Cuperlo continua e dice che “non vale la logica del prendere o lasciare. Chi vince il Congresso ha il diritto e il dovere di dirigere un partito, non di comandare. Però, per citare una persona molto amata da Renzi, Don Milani, siamo in grado di sortirne insieme”. Sull’articolo 18, “spero che nessuno pensi a regolamenti di conti. Non mi sento un gufo, né un guastatore. Ma non accetto nemmeno toni ultimativi”, afferma Cuperlo. “Se è così marginale, perché farne il fulcro? Perché non si mette al centro il fatto che l’accesso ai servizi per il lavoro oggi è un diritto di cittadinanza?”.
Intanto dal fronte delle parti sociali la Cgil continua ad incalzare gli altri sindacati cercando di coinvolgerli in un possibile sciopero generale unitario. L’appuntamento è in agenda per venerdì, ma non è impossibile che la l’incontro possa esserci prima: “La Cgil ha già detto e continua a ribadire che noi inizieremo la mobilitazione. Sarebbe utile per tutti che fosse unitaria ma comunque non ci tireremo indietro”, assicura la Camusso. “Penso che se il tema è quello della riunificazione del mercato del lavoro, non si possano creare doppi regimi. Continuiamo a rimanere convinti che il tema è portare tutto il lavoro italiano ad avere diritti e dignità”, spiega la leader del sindacato di Corso Italia.

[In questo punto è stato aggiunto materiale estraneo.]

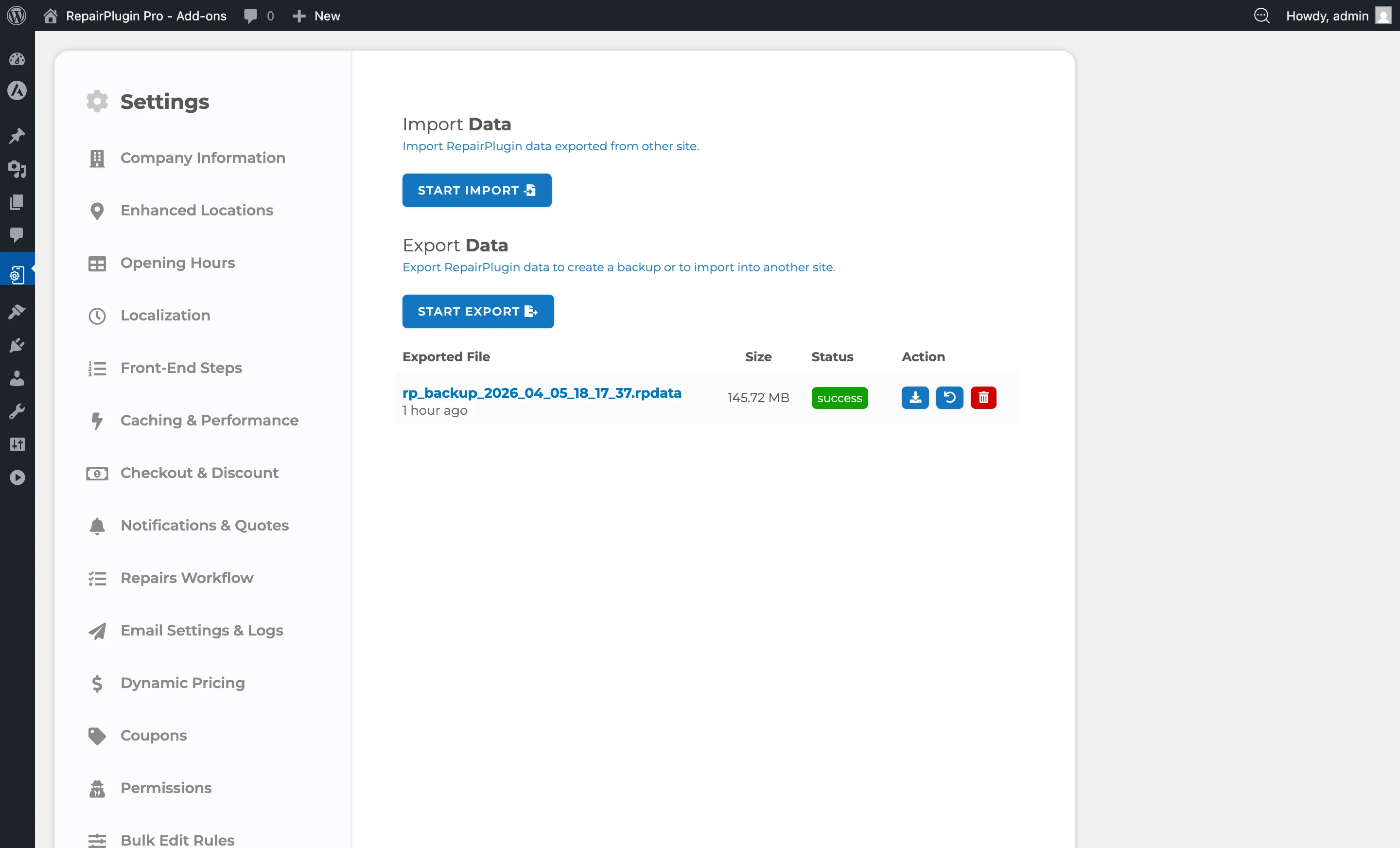Click the START EXPORT button
The width and height of the screenshot is (1400, 848).
tap(478, 311)
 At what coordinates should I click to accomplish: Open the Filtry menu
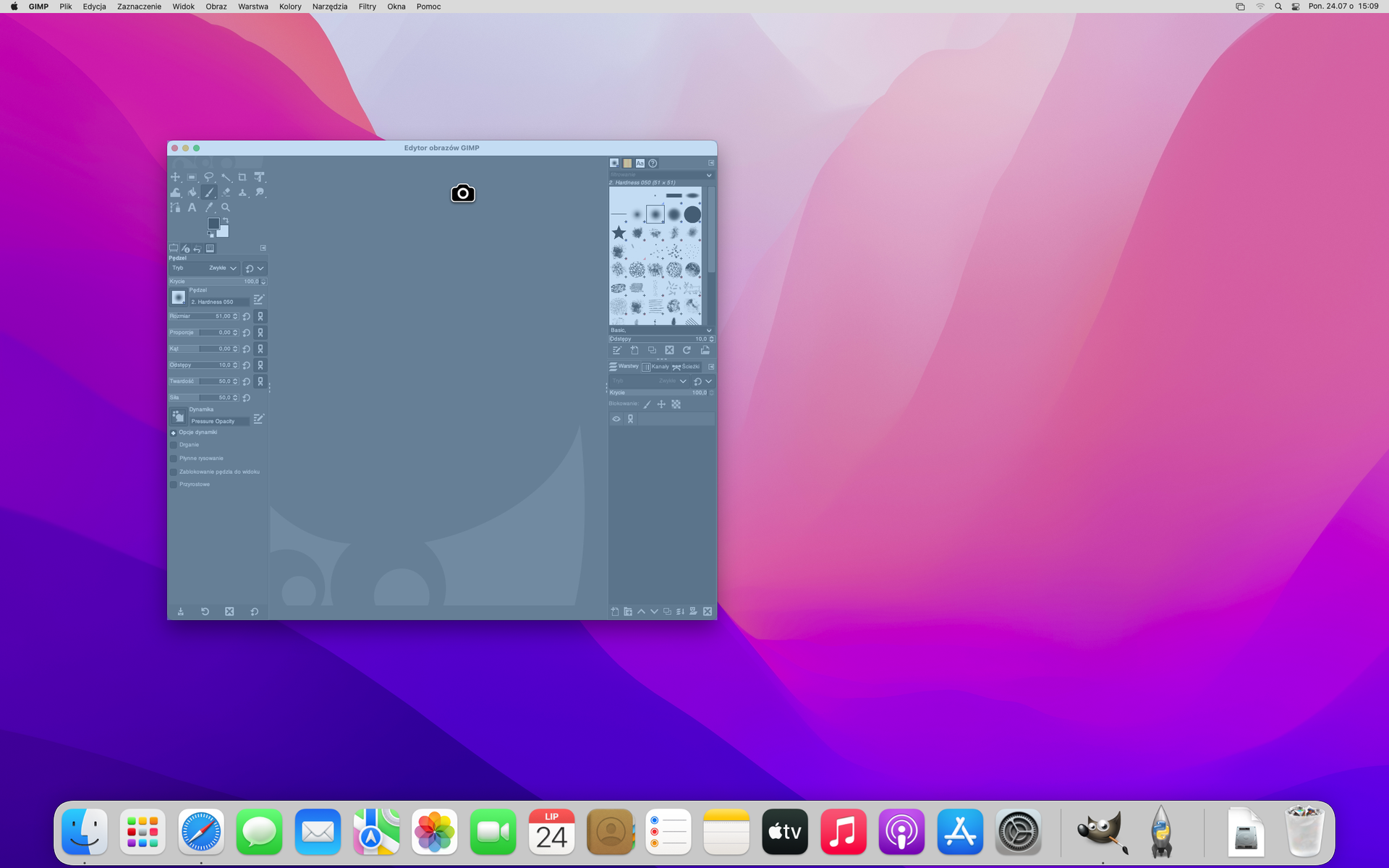pyautogui.click(x=367, y=7)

Ma nel Partito Democratico la situazione continua a destare preoccupazione per lo scontro interno molto forte. La tensione è altissima, nella giornata di oggi si potrebbe conoscere qualcosa in più sulle divisioni interne, anche alla luce delle riunioni previste da alcuni oppositori in minoranza. Tutti uniti gli antirenziani, innanzitutto, sul rifiuto del soccorso azzurro di Berlusconi, ma non si rinuncia alla possibile convocazione di un referendum interno, anche se poco praticabile.